◆ **EXERCISE OBJECTIVE**
Please return every line from the entries that has the string "column" in it.

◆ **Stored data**
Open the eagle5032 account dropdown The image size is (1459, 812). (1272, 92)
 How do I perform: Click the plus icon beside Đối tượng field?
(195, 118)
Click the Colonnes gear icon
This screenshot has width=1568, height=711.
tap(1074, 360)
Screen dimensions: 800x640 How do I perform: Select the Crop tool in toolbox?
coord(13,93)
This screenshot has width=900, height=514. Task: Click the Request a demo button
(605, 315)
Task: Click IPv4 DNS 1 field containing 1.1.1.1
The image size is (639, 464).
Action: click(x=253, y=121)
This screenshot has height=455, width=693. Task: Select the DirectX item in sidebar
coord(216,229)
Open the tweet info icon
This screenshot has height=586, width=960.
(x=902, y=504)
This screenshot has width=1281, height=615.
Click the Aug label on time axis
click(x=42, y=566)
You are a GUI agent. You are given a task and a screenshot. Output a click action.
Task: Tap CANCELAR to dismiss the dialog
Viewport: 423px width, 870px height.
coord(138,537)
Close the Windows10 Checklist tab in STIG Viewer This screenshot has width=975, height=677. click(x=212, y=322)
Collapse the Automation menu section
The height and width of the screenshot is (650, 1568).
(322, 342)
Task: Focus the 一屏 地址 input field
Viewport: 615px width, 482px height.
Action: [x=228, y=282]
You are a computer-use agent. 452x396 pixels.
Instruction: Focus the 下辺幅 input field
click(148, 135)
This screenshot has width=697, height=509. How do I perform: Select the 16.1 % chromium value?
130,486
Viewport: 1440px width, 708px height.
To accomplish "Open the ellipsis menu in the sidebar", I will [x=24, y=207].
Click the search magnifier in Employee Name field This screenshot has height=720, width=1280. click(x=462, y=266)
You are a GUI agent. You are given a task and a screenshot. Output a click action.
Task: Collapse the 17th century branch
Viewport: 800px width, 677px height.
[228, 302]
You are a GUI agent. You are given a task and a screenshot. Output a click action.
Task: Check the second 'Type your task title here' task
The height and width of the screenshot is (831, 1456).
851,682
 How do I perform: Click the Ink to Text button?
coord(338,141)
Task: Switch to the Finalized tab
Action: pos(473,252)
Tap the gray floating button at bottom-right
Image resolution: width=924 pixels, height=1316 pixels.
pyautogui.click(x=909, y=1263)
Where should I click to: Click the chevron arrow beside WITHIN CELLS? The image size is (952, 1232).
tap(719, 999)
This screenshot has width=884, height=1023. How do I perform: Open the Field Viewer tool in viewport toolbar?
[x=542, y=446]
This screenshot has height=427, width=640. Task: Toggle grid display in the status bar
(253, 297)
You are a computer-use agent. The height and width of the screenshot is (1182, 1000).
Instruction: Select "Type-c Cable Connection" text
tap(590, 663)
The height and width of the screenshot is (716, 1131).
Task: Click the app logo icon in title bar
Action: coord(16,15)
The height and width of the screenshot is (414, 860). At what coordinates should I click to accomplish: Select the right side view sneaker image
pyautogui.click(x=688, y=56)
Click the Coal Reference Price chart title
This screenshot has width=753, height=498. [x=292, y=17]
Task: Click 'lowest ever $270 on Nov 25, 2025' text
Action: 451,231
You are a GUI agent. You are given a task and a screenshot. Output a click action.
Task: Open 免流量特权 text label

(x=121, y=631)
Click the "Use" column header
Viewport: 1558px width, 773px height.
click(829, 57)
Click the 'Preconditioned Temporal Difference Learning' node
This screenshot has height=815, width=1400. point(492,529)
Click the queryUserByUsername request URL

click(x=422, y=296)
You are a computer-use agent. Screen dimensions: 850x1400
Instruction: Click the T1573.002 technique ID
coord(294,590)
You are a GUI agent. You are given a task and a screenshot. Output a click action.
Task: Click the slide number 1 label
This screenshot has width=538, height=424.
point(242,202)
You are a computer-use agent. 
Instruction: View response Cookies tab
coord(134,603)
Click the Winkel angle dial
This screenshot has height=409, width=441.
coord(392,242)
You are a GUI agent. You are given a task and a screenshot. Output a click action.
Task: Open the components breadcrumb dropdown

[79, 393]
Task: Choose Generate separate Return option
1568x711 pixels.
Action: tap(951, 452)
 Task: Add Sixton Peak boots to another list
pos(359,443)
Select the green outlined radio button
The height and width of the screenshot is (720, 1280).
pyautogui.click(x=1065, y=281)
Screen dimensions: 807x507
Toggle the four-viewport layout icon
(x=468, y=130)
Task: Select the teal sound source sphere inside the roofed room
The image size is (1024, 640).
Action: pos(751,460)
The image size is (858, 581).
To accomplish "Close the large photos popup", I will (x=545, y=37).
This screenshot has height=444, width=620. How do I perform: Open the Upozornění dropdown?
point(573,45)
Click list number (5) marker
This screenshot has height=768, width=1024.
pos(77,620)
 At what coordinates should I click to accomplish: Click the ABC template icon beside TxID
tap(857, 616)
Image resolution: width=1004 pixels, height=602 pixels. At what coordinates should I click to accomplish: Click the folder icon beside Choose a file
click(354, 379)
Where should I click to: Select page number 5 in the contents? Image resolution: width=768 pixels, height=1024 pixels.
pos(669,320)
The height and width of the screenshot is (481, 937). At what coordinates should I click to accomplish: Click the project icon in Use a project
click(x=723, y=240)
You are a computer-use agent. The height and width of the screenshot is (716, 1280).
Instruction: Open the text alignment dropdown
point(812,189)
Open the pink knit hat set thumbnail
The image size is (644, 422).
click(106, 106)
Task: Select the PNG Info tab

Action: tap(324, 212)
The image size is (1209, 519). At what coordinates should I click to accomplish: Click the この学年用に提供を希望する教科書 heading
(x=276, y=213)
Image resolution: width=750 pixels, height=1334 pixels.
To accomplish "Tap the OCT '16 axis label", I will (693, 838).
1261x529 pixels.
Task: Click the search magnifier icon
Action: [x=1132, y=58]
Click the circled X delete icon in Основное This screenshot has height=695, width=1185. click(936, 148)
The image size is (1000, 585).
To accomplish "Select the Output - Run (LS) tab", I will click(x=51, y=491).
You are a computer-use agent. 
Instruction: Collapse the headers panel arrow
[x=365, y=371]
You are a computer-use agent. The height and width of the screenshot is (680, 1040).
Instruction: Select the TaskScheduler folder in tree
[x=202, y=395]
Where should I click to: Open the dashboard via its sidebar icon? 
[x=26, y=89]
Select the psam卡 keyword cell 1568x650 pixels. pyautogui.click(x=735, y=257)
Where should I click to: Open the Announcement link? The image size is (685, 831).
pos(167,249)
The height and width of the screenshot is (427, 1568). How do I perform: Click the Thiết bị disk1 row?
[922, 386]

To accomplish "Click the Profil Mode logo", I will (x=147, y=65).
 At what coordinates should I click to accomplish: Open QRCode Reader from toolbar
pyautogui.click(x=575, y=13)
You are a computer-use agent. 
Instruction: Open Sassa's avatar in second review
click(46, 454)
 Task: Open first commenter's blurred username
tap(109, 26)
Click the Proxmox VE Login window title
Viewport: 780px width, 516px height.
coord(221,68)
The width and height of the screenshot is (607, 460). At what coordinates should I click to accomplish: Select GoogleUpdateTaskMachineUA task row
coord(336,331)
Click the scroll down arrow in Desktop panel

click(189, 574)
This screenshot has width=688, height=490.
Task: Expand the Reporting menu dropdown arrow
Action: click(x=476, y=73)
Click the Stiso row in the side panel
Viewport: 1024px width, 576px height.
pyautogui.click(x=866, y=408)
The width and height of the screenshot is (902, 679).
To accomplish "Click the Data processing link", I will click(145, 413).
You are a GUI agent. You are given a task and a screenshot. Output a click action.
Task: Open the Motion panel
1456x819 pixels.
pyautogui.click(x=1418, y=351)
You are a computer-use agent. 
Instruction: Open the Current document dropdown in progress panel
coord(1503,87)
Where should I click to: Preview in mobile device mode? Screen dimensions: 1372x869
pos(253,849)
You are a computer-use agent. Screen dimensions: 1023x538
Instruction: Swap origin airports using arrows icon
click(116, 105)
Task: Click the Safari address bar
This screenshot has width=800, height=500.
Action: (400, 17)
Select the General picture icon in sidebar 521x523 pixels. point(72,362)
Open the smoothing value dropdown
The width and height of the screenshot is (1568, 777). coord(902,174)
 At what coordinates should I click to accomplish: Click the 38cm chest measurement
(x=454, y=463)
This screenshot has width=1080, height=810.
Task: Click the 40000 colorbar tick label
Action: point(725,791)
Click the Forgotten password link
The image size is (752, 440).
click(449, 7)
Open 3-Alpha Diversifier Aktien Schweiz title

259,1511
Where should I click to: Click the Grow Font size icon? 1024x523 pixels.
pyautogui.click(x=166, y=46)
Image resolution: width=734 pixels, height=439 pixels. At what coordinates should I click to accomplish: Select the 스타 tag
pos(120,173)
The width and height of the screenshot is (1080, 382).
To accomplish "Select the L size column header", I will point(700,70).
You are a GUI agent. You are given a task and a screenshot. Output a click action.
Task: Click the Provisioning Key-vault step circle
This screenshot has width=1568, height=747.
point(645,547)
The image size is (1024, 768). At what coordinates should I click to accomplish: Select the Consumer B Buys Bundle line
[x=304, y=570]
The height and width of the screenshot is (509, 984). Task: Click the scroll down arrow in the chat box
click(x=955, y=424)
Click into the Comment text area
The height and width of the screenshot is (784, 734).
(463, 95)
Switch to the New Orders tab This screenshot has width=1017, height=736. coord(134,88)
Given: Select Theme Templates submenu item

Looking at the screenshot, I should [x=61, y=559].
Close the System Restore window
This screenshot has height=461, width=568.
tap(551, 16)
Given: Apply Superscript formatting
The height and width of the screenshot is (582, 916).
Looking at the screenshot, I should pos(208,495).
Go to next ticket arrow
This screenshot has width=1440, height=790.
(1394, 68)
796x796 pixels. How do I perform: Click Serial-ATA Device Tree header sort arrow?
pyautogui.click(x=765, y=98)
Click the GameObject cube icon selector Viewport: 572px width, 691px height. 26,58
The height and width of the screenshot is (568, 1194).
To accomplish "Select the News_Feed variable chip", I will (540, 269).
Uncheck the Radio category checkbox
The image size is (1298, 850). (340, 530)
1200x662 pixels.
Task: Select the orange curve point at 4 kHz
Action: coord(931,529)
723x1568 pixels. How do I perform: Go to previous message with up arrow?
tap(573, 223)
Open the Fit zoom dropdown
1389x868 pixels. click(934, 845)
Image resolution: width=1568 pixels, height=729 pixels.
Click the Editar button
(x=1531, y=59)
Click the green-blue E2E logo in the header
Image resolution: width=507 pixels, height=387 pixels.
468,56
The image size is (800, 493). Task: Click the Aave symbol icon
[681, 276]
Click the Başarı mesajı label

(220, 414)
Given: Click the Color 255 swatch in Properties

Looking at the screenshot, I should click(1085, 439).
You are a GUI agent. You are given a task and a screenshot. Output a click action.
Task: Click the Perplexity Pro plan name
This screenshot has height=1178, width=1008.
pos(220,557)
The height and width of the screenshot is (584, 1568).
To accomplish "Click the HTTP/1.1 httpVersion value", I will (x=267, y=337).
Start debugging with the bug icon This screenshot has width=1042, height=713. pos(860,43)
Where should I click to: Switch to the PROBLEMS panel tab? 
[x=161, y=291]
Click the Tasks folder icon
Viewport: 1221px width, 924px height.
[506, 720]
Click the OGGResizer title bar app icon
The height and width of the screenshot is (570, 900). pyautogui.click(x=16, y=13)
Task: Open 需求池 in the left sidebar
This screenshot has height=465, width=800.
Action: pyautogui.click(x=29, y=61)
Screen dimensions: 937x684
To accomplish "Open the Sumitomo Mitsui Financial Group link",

◆ **ANSWER BOX**
Click the "Use" column header
To accomplish "Select the L size column header", I will point(700,70).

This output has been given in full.